Ve işin final noktası artık sıradan yerli filmlere övgü yazmak noktasına geliyor. Türk sinemasının starlarına övgü dolu cümleler yazmak yaygınlaşıyor. Ve Seçil Büker ile Canan Uluyağcı’nın star olgusunu Türkan Şoray üzerinden incelemelerinden bir müddet sonra Atilla Dorsay kendi sansürüne ek olarak Türkan Şoray’ın da sansüründen geçirerek Sümbül Sokağın Tutsak Kadını romanını yazıyor. Bu metinden oldukça sonra Türkan Sultan’a Armağan kitabını Türkan Şoray’ın fotoğraflarıyla süsleyerek çıkarıyor. Bir de Türk Sinemasını kendi ekseninde görsellikle birleştirerek bir de fotoğraf sergisi açıyor. Demek ki karşımızda Türk sineması üzerine ciddi yazılar kaleme alan bir eleştirmen değil, bir magazin yazarı, bir magazin fotoğrafçısı var. Yıllar için geç ve güç bir şekilde Lütfi Akad’ın ve Metin Erksan’ın önemini fark eden bir sinema yazarı var. Beğeni seviyesi o kadar esnekleşmiş ki sıradan yerli filmler üzerine de öyle konuşuyor. Acaba bu yazdıkları 1968 yılında yayımlanan Yeni Sinema dergisi yazarlarının herhangi birinin o zamanki mantalitesi tarafından değerlendirilse nasıl bir sonuç ortaya çıkar? Bu noktaya kendi özgün yaklaşımıyla yaklaşsa gene bir nebze anlaşılır. Yaygın saptamalar o noktaya gittiği için öyle yazıyorlar. Nitekim küt kafaların kült filmleri algılamaları elbette zaman alır. Doğal olarak güç olmasa da geç olur. 

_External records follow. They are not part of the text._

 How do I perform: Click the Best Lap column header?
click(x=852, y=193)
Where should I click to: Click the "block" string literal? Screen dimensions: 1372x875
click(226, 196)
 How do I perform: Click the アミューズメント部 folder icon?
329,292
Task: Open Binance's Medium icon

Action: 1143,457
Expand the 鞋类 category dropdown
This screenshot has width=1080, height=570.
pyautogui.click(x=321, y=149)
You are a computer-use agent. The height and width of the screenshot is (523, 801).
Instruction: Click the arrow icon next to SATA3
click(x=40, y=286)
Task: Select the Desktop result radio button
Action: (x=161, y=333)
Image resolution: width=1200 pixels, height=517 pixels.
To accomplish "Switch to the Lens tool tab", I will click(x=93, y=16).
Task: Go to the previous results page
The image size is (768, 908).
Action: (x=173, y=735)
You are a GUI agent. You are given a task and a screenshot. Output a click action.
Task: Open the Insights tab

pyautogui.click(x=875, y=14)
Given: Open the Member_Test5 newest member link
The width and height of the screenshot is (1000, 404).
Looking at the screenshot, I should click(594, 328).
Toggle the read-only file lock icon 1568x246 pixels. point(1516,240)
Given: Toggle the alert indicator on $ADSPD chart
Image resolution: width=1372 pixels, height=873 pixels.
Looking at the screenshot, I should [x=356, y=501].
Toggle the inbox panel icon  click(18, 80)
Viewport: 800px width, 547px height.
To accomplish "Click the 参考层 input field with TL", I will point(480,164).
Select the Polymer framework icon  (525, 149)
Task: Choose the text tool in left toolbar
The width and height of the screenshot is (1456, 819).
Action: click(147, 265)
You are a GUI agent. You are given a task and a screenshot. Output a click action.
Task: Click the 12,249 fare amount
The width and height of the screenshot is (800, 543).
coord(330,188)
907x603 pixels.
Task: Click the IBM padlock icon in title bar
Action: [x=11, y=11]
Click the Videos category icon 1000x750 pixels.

Bu tarz sinema yazarları genellikle gösterime girmiş filmler üzerine yazarlar. Kendilerinin zaman içindeki farklılaşmaları konusunda kısmi açıklamalar dışında son derece ketumdurlar. Bunların, sinemayla, Türk sinemasıyla maceralarının şöyle ayrıntılı bir şekilde yazılmasında sayısız fayda vardır. Bu yazılma eylemi içinde Metin Erksan’ın yazdıklarında ve konuşmalarında mebzul miktarda dayanak vardır. Bunların yazdıklarının “mutlak butlanla batıl” olduğunu söylemek yanında yabancı filmler hakkında yazdıklarının düpedüz tercüme olduğu için Türk filmleri hakkında yazdıklarından daha iyi olduğunu belirtir.